C’est au cœur d’un récit revêtant la double dimension narrative , individuelle et collective, dans laquelle le cinéaste nous entraîne, amplifiée par le « climax » oppressant de cette « pluie sans fin » du titre qui en renforce la réalisme par sa présence incessante . Celle dont le flot des gouttes qui tombent sur les destinées humaines, deviennent emblématiques des effets d’un « climat social et de transformations économiques » , qui s’abattent sur eux. Et dont , comme la pluie , ils doivent en subir les effets…mais si les capuches et les imperméables permettent de se protéger de la pluie , comment se potéger des angoisses des mutations sociales qui vous plongent dans le désespoir et ne font qu’amplifier le sentiment d’abandon ressenti par les plus faibles ?. Emblématique dès lors, pour le cinéaste, le destin de son héros afin de , à travers lui de « parler des rapports entre le destin d’un homme et un système politique » . C’est le cœur même du film et de sa double dimension , que le cinéaste inscrit au cœur de sa mise en scène et en abyme d’un système et des individus qui sont emportés dans le flot du sentiment de l’abandon. Celui dont il investit la puissance de la tragédie, qui, dit -il « permet de découvrir une autre réalité de note monde et de mieux comprendre l’humanité ». Et le poids de celle-ci et l’obsession avec laquelle son héros revit des années après les événements , témoigne des traumatismes dont le récit va nous amener à en découvrir l’ampleur . Celle dont le cinéaste , va nous amener au fil de l’enquête de son héros , à en mesurer l’inexorable d’un vide auquel elle conduit …
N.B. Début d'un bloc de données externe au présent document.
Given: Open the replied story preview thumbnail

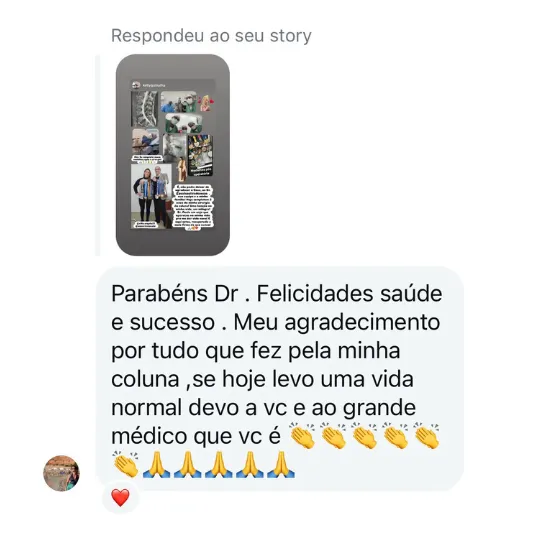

La non découverte de l’auteur des crimes entraînant le vide de l’impunité et du mal qui est à l’origine , amplifiant l’état des lieux sur une société et ses mutations, conduisant à un constat accablant. Celui ouvrant les portes à toutes les souffrances, pouvant entraîner aux extrêmes . Celles dont Yu Guowei va être témoin au long des événements dans lesquels il se retrouvera en cette année 1997 confronté suite à sa découverte dans le terrain vague près de l’usine dans laquelle il travaille, du cadavre d’une femme qui a été violée et assassinée par un « tueur en série » . Yu Guowei , gardien de sécurité dans cette usine va proposer, son aide à la police . Apprécié par sa hiérarchie qui lui vaut d’être distingué « ouvrier modèle » ,et par ses collègues qui le surnomment « détective Yu » . Ce dernier, s’investit dans l’enquête au point de devenir un « boulet » pour la police officielle d’état , dont les investigations piétinent. Au cœur de cet affrontement révélateur où le capitaine de la police officielle qu’admire Yu , incarne le système et ses privilèges auxquels il aimerait accéder . Au cœur de cette relation , le cinéaste y décrit la double impuissance de deux individus pris au piège : Yu, hors d’un système officiel qui se protège et auquel il ne peut accéder, et le capitaine de police qui , lui , en est prisonnier et déstabilisé par les problèmes auxquels il se confronte… impuissant ! . Le cinéaste complète le portrait de cette « dualité » où se reflète le constat d’une société qui se caractérise par celui d’un pouvoir et ses privilégies , et celui de ceux qui en sont extérieurs et soumis aux décisions , dont le cinéaste souligne « ils pensaient que leur outil de travail leur appartenait , ils ont dû quitter ces usines où ils avaient travaillé toute leur vie. Il leur a fallu accepter l’idée qu’ils étaient abandonnées… » . A limage de Yu , certains qui pensaient pouvoir accéder et s’élever au sein d’une société où le mot « camarade » avait sens, se sont retrouvés floués, rejetés à la marge et à l’abandon..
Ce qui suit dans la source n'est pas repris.